数年前に壊れた冷蔵庫は結婚以来、何十年も働いてくれたし、同じく結婚した時に買った掃除機も
未だ現役です。

このテーブルは、結婚して最初に暮らした借家が手狭になって、次のもう少し広い借家へ引っ越した時に買ったもの。
確か「暮しの手帖」か何かに、狭い家ほどテーブルは大きいものを買いなさいと書いてあったのに、妙に感銘して購入を決めた記憶があります。
当時の我が家としては、金額的にもちょっと大きな買い物だったわけですが、お店で見た時に、どこかに小さなキズが付いていたのを見落とさなかった夫が、そのキズを口実に値切って、僅かばかりお安く手に入れられたことに満足したものでした。

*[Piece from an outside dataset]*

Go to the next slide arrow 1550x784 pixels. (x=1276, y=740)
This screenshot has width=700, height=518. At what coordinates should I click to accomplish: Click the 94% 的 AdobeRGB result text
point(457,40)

その後、度々の引っ越しにもこのテーブルはついて回り、ある時は子どもが宿題を広げ、ある時はダイニングテーブルとして、また別の時には裁縫机として、ありとあらゆる用途に使われて来ました。
長い年月の間に、使い込まれ、たくさんのキズ、取れない汚れなどがつきました。最初についていたキズなど、もうどこにあったのか全くわかりません。
このテーブルとセットの4脚の椅子の布は一度張り替えてあります。

生活とともに刻まれたキズ、いつも我が家の暮らしの中心にあったテーブル。
これから、どんな歴史を見守っていくのだろう、たぶん人生の終わりまで一緒です。

essay-table

2016年04月22日

昭和レトロ

1970年代は、すべてが輝いていました。
終戦の混乱から脱して、国内が安定し、日本が高度成長に向かって歩み出した頃です。
大阪万博、ミニスカート、ロック、ヒッピー…。
既存観念の破壊、自由を求める若者たち、そんな中で多感な青春を過ごせたのは、
ある意味幸せだったかもしれません。

その頃、そんな社会のあらゆるよろしくない風潮を吸収すべく、私が多くの時間を費やしたのが
友人宅のT医院でした。
自宅兼用の大きな病院の芝生で犬と遊び、音楽を聴き、漫画やイラストを描いて過ごした日々。
ガラスケースに閉じ込めておきたいような日常は、今は遠くへ過ぎ去り、独り暮らす友人の
お母様は、家を閉じて引っ越されることになりました。

よく管理された、「昭和レトロ」と呼ばれるモノたちが残されました。
処分するにはあまりに勿体なく、お母様とご相談の上で私がそういったモノの第二の人生を
見つけるお手伝いをさせていただくことになりました。
こんな素敵なお仕事をいただけることを、本当に有り難いと思いながら、年代の重みを感じる
美しい家具、道具、日用品などとの対話を楽しんでいます。

写真は1ヶ月ほど前に撮った、T医院に咲く最後のモクレンの花です。

 

essay-showa

2016年02月13日

エルマーとりゅう

子育ての時代には、近所に図書館がありませんでした。
いちばん近い図書館は豊橋市の図書館で車で片道1時間もかかったため、
そうそう行けるものではありませんでした。
そのため、有志のお母さんグループで福音館の「こどものとも」をまとめて取り寄せて
みんなで分け合ったりしました。
「ぐりとぐら」も「だるまちゃん」も「ばばばあちゃん」も、リアルタイムで読みました。
お風呂から上がって布団に入って眠るまでの読み聞かせの時間は至福のひとときでした。
長い間保管されてた絵本は、今孫に読み継がれ、息子の家、娘の家を行ったり来たりしています。
次世代も、そろそろ絵本の時代が終わろうとしています。
お役目を終えて「エルマーとりゅう」のりゅうが私のところへ戻って来ました。
愛嬌たっぷりの、りゅう。青と黄色のしましまボディーに赤のアクセントがおしゃれです。
黄色い羽で空を飛びます。こんなりゅうとお友達になれたら、ほんと素敵です。
冒険ものの物語は、元気が出ますね。
りゅうさん、お疲れさま。これからは、一緒にゆっくり暮らそうね。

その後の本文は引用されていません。